**GIVEN REQUEST:**
Output the records exactly as they appear, starting from the first line and continuing through the line containing "point(629,465)", with that line included.

(Dataset rows)

━━━━

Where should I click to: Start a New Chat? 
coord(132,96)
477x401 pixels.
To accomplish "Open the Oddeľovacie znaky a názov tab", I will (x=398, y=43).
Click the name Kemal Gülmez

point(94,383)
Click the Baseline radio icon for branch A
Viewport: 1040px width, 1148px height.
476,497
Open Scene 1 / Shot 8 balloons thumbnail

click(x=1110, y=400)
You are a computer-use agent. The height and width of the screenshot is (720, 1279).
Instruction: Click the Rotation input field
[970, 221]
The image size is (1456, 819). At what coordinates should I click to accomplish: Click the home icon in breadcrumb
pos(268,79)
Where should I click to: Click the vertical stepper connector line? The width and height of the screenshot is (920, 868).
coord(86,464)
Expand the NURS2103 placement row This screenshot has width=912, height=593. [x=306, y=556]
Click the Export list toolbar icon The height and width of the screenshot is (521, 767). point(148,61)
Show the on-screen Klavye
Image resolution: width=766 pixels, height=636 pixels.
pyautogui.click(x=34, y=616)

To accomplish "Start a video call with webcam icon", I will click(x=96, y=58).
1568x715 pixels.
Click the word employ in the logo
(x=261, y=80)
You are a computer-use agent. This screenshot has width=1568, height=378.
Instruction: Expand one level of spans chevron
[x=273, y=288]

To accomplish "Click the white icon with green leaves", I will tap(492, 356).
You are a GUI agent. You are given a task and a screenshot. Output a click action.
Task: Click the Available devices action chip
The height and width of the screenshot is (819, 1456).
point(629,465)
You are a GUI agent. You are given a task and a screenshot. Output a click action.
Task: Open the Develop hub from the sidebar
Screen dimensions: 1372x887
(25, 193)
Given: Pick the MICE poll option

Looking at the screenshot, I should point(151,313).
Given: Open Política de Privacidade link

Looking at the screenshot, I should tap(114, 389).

━━━━

**RESULT:**
Where should I click to: Start a New Chat? 
coord(132,96)
477x401 pixels.
To accomplish "Open the Oddeľovacie znaky a názov tab", I will (x=398, y=43).
Click the name Kemal Gülmez

point(94,383)
Click the Baseline radio icon for branch A
Viewport: 1040px width, 1148px height.
476,497
Open Scene 1 / Shot 8 balloons thumbnail

click(x=1110, y=400)
You are a computer-use agent. The height and width of the screenshot is (720, 1279).
Instruction: Click the Rotation input field
[970, 221]
The image size is (1456, 819). At what coordinates should I click to accomplish: Click the home icon in breadcrumb
pos(268,79)
Where should I click to: Click the vertical stepper connector line? The width and height of the screenshot is (920, 868).
coord(86,464)
Expand the NURS2103 placement row This screenshot has width=912, height=593. [x=306, y=556]
Click the Export list toolbar icon The height and width of the screenshot is (521, 767). point(148,61)
Show the on-screen Klavye
Image resolution: width=766 pixels, height=636 pixels.
pyautogui.click(x=34, y=616)

To accomplish "Start a video call with webcam icon", I will click(x=96, y=58).
1568x715 pixels.
Click the word employ in the logo
(x=261, y=80)
You are a computer-use agent. This screenshot has width=1568, height=378.
Instruction: Expand one level of spans chevron
[x=273, y=288]

To accomplish "Click the white icon with green leaves", I will tap(492, 356).
You are a GUI agent. You are given a task and a screenshot. Output a click action.
Task: Click the Available devices action chip
The height and width of the screenshot is (819, 1456).
point(629,465)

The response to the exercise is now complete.